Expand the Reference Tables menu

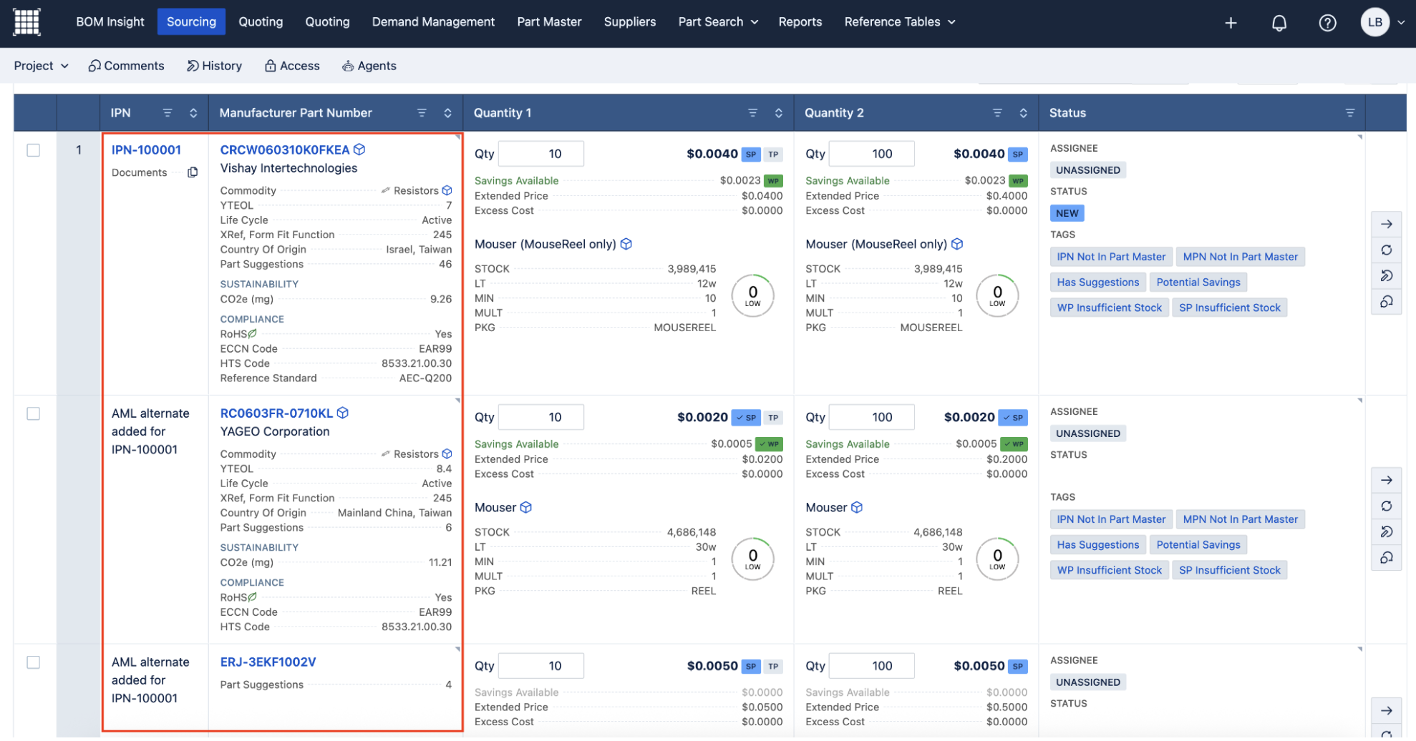(899, 22)
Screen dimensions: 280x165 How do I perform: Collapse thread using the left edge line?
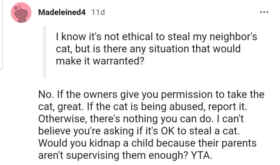(1, 36)
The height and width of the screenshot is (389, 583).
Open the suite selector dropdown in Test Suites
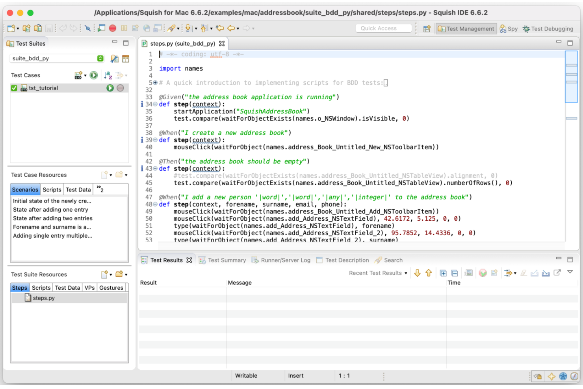(x=101, y=58)
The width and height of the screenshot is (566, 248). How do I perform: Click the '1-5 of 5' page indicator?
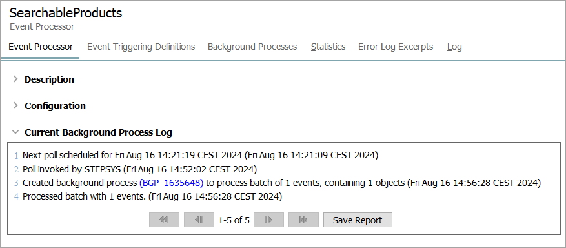[x=234, y=220]
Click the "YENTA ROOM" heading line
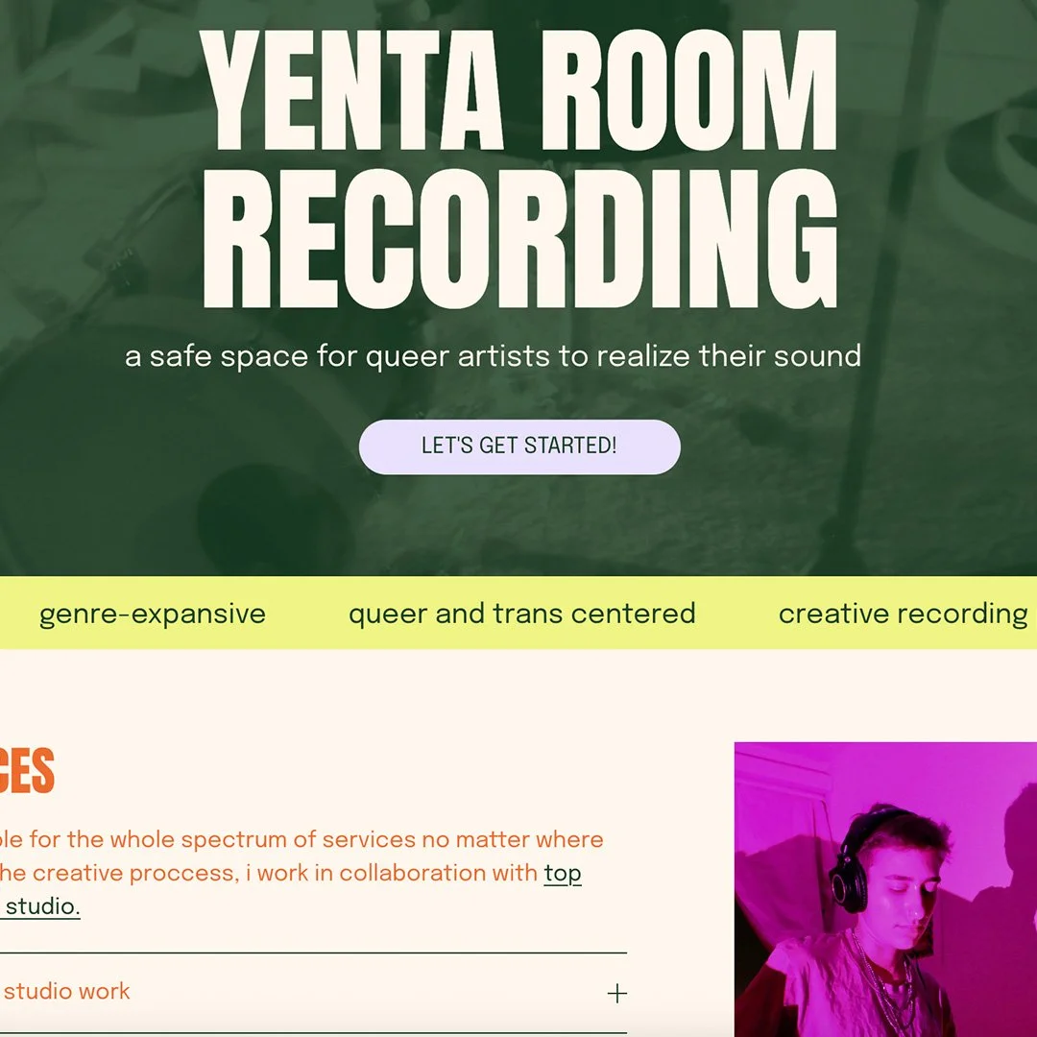Viewport: 1037px width, 1037px height. point(519,90)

===============

[What to do]: Reproduce the listing in full and exactly, excluding any pictures it holds.

[Task answer]:
Expand the Reference Tables menu

(899, 22)
Screen dimensions: 280x165 How do I perform: Collapse thread using the left edge line?
(1, 36)
The height and width of the screenshot is (389, 583).
Open the suite selector dropdown in Test Suites
(x=101, y=58)
The width and height of the screenshot is (566, 248). How do I perform: Click the '1-5 of 5' page indicator?
[x=234, y=220]
Click the "YENTA ROOM" heading line
Viewport: 1037px width, 1037px height. point(519,90)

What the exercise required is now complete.